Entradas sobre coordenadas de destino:
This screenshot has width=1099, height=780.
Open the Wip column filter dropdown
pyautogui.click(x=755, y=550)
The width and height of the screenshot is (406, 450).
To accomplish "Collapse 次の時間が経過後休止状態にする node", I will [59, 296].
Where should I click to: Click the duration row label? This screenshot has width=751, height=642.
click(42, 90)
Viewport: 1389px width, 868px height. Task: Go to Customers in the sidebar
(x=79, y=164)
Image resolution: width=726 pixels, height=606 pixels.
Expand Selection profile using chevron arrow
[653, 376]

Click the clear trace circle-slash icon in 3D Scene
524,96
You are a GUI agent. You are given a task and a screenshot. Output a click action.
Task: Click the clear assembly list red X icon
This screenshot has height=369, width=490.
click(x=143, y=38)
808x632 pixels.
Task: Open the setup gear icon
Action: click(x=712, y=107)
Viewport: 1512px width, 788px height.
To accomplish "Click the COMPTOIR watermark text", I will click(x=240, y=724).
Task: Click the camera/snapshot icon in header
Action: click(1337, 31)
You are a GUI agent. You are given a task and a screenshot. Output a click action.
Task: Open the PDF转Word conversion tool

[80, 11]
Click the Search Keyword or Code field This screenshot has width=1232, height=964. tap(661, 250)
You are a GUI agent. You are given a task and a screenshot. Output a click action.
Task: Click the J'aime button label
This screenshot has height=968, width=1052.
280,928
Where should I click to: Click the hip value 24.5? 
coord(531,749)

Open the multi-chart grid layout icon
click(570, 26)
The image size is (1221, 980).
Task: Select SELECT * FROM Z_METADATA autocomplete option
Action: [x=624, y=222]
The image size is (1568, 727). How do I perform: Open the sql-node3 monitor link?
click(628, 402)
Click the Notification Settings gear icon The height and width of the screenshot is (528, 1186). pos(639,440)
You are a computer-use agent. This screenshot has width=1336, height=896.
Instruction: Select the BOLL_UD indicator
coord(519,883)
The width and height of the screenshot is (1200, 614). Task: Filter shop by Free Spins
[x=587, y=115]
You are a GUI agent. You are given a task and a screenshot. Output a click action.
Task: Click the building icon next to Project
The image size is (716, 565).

Consigna: Selecciona y copia cada línea de las entradas en la que aparezca la palabra "clear".

Respuesta:
Click the clear trace circle-slash icon in 3D Scene
Task: Click the clear assembly list red X icon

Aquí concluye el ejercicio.